And The Biggest "Winner" From The 2014 Emerging Market Crisis Is...

Tyler Durden's picture

While the world may be reeling in the aftermath of a horrible week for markets, which following today's largely expected $10 billion additional taper announcement, is only set to get worse (because, oops, the global economy turned out to not be in escape velocity mode as everyone simply confused the artificial level of the S&P 500 with economic output, as usual), one entity is delighted by the recent surge in volatility and market uncertainty: CNBC.

The financial station which most had left for dead after an abysmal 2013, and an end to the year in which the Comcast-owned network barely had 30K viewers in its prime 25-54 demographics (which might explain the male incontinence diaper advertisements), managed to stage a remarkable come back and saw both its broad and target demo audiences post increases (from 113K to 134K for P2+, from 34K to 45K in 25-54). Well, maybe not "remarkable" per se: we use the term loosely. Charting the Nielsen data, here is how CNBC looks as of right now.

Yeah, in retrospect, definitely not remarkable.

Then again, it is distinctly possible that the January pick up is simply seasonal following a sleepy end to the year in which absolutely nothing was allowed to go wrong. As a result, it goes without saying that the correct metric to look at is year over year change. It is here sadly, that not even CNBC is able to score any brownie points with its advertisers: the January 2014 P2+ audience dropped by 21% from 2013, while the 25-54 demo was off by 18%.

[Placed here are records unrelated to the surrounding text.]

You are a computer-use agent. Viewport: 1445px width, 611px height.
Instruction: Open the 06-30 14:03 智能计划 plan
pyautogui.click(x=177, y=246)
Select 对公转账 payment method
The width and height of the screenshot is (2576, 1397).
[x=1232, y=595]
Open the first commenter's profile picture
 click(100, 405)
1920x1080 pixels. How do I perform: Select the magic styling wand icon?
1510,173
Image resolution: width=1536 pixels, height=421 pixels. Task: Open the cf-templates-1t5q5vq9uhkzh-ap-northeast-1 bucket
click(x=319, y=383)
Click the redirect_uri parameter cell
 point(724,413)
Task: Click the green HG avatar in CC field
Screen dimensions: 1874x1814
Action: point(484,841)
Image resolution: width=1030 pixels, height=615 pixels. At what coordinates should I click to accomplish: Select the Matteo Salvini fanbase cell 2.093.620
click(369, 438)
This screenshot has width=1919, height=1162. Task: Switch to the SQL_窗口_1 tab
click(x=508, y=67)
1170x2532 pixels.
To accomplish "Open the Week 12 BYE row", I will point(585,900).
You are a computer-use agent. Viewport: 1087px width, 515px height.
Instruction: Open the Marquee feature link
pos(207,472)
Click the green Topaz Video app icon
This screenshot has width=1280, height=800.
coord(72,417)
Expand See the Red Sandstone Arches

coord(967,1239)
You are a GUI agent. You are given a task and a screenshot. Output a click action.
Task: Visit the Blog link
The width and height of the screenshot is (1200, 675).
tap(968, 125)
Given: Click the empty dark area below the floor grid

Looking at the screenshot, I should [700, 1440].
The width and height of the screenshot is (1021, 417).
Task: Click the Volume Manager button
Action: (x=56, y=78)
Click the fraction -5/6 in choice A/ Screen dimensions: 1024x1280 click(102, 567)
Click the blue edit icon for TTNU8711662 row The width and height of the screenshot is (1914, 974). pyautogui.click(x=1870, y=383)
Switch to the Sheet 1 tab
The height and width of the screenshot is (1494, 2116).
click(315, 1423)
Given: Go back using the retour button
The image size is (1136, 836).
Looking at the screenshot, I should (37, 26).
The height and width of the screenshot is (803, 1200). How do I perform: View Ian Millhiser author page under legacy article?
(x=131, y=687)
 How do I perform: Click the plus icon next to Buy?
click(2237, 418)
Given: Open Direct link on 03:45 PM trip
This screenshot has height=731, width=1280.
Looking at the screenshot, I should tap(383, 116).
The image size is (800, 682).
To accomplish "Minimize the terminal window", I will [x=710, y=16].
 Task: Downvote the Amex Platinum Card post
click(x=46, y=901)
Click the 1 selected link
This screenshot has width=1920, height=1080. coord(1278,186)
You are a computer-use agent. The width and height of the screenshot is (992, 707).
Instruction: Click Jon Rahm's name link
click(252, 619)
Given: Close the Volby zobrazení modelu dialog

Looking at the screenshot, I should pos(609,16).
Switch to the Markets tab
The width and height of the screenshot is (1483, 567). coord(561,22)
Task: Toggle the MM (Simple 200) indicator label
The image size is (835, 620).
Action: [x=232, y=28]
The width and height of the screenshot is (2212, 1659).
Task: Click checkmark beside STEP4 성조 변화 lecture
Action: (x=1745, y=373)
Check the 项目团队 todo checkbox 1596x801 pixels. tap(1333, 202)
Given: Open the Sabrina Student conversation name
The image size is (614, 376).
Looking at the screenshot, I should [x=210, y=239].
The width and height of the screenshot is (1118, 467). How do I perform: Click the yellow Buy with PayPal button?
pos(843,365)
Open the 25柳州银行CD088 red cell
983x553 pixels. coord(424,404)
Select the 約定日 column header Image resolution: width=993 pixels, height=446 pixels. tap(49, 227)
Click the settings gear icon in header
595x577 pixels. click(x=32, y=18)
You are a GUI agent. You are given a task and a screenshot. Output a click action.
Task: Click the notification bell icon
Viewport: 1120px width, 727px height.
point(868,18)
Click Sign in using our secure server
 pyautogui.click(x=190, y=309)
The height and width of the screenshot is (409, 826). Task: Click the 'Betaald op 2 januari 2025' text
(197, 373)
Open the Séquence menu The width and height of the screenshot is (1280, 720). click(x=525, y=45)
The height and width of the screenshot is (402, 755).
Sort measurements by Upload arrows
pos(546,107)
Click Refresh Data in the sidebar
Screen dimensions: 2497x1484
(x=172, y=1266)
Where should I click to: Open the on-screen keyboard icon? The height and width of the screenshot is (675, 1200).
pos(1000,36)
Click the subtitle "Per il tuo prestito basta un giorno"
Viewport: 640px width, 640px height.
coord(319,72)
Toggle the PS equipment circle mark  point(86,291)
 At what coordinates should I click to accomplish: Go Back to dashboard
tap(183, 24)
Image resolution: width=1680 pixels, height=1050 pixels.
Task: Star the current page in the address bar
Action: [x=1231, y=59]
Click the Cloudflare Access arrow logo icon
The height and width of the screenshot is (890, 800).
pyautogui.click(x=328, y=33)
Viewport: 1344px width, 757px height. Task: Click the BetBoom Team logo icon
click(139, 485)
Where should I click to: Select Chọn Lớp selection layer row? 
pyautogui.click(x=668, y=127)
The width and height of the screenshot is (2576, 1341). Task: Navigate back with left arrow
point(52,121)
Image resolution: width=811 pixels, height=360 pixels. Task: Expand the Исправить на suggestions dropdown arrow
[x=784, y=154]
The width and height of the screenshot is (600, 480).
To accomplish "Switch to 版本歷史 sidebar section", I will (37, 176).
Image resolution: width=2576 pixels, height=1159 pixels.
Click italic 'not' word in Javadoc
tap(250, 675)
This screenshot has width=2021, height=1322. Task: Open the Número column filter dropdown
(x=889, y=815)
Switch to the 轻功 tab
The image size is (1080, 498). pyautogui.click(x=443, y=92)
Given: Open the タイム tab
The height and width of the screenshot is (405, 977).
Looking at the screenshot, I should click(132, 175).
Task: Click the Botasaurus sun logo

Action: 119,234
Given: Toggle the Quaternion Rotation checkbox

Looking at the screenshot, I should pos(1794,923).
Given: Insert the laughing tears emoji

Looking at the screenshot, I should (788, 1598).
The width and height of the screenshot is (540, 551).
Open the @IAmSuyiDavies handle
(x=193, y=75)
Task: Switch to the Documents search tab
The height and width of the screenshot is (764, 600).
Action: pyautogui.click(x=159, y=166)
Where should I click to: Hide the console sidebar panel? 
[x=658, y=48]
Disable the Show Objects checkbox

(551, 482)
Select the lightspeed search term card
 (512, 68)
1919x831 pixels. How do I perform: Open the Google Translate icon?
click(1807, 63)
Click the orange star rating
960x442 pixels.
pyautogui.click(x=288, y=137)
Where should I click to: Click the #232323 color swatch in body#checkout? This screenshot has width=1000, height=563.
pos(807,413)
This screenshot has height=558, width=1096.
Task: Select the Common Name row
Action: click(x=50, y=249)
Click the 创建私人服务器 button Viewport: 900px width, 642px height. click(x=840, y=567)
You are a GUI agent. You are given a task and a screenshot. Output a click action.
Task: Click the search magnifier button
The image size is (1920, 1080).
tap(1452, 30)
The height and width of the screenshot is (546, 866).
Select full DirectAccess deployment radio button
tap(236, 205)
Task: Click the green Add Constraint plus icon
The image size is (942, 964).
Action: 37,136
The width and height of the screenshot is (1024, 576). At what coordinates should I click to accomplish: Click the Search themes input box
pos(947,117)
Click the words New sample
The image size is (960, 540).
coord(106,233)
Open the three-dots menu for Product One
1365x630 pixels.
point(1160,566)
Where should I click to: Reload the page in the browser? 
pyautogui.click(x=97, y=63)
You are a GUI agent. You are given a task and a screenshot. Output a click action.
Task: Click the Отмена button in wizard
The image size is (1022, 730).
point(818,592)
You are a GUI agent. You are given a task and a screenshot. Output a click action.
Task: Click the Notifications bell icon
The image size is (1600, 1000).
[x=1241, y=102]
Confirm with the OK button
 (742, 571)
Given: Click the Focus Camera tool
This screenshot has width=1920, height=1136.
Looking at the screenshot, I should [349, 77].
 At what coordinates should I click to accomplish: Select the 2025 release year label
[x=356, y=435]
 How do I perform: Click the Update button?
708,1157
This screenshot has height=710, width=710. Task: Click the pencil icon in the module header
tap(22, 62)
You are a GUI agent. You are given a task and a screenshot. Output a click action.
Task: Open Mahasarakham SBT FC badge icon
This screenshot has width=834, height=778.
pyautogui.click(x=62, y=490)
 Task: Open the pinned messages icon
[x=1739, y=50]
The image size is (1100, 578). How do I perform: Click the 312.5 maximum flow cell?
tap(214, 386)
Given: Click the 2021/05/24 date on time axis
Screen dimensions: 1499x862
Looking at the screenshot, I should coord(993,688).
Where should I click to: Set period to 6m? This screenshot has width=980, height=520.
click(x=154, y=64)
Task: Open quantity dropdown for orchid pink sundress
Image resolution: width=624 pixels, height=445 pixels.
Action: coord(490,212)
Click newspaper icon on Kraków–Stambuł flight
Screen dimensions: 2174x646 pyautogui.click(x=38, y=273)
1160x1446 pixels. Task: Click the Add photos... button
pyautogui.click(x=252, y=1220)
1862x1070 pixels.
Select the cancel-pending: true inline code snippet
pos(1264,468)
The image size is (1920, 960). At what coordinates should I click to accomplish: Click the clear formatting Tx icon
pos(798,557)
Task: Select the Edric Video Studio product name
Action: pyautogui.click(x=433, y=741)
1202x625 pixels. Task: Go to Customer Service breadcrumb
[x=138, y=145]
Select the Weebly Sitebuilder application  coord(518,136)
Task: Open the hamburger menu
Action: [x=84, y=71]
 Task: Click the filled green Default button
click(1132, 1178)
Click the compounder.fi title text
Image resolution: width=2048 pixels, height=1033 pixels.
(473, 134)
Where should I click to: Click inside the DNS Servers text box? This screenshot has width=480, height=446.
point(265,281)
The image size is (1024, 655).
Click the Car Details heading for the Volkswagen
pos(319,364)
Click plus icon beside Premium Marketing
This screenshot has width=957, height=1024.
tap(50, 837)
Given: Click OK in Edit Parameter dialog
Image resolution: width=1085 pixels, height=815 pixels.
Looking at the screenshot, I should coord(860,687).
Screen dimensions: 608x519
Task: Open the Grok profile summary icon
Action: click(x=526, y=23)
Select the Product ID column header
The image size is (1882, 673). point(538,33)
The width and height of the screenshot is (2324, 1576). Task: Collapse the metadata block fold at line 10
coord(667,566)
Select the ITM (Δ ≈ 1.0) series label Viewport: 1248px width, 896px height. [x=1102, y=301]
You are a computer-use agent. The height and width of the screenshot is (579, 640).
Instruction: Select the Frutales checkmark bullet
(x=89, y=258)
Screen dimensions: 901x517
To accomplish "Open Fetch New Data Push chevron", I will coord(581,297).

Of course: the best way to test a thesis that market volatility is actually good for the permabullish channel is to have vol continue soaring, and if possible send the VIX over 80 a la Lehman: after all who could withstand the sight of Bob Pisani explaining a 50% market drop whily crying.. If not even that manages to boost CNBC viewership to prior year levels, forget its 2007 heyday, then Comcast may as well pull the plug.